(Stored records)
#####
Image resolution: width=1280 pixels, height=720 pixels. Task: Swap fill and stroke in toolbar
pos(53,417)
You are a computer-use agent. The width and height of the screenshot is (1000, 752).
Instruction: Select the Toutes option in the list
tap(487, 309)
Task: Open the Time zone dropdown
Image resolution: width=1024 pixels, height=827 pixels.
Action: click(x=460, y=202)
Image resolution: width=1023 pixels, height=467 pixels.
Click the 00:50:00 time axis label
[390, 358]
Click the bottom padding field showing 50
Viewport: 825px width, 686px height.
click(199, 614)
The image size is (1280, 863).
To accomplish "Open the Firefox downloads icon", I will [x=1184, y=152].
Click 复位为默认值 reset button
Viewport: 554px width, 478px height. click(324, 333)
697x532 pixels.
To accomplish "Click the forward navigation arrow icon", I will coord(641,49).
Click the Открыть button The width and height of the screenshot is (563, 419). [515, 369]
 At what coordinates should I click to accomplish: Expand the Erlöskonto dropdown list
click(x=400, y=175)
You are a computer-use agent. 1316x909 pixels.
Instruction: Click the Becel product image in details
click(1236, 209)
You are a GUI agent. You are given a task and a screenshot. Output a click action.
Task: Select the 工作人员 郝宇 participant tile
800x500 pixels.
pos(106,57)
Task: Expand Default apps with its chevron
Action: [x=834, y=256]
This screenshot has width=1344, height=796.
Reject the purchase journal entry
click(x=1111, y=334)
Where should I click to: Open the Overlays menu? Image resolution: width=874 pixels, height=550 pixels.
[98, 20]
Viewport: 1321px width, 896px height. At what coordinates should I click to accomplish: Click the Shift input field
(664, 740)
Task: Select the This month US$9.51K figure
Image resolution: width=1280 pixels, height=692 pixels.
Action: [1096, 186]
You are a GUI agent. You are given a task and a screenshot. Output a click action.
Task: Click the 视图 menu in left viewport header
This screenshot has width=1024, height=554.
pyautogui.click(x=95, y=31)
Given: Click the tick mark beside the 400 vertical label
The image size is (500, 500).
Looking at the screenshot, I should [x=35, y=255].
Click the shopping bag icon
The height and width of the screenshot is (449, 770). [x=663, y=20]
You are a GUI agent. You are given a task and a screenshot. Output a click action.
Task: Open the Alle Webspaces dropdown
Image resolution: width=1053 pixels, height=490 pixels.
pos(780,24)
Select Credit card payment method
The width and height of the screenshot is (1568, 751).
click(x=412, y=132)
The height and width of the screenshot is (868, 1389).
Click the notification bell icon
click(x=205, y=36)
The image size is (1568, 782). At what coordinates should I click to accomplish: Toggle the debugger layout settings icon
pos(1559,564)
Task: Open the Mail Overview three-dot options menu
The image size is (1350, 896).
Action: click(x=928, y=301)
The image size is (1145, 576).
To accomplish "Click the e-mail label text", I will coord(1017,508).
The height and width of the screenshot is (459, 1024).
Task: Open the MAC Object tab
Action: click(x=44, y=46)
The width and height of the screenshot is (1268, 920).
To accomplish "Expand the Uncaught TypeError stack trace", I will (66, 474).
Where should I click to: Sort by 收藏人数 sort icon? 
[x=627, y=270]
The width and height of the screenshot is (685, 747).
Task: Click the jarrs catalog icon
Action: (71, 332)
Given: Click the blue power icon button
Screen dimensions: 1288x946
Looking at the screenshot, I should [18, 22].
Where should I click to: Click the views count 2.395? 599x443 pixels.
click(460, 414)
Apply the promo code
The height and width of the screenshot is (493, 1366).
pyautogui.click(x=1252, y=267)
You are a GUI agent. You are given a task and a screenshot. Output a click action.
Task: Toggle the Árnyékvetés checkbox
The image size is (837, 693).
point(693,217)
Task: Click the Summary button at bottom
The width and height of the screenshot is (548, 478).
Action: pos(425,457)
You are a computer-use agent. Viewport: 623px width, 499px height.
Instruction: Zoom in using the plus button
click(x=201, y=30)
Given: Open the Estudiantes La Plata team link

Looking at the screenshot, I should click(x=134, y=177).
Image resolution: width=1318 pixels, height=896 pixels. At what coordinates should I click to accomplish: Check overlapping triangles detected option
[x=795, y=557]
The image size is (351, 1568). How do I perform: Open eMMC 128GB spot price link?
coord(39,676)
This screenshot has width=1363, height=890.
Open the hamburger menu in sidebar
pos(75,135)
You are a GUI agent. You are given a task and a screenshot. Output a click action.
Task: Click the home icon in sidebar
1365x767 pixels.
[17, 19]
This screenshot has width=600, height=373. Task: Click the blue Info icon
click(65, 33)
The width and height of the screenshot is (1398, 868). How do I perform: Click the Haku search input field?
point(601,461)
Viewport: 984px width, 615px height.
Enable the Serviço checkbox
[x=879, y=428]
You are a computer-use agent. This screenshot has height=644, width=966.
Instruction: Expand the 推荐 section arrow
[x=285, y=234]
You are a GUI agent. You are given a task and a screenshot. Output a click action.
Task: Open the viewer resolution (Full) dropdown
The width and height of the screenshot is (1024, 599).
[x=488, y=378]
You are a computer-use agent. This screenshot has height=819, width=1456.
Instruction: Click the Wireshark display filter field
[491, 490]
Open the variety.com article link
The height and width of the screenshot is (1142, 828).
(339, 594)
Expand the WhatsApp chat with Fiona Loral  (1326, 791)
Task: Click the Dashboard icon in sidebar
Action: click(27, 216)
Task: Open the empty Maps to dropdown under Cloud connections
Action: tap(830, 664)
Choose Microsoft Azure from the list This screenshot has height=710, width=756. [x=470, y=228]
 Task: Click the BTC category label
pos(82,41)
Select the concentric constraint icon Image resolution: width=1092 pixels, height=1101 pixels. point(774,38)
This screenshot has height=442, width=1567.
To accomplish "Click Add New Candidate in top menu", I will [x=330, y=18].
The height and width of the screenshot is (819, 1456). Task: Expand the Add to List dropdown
#####
EXERCISE INSTRUCTIONS:
Search each line of the entries for the string "bottom", then say how many lines have it. Reply with the number only.

SOLUTION TO THE EXERCISE:
2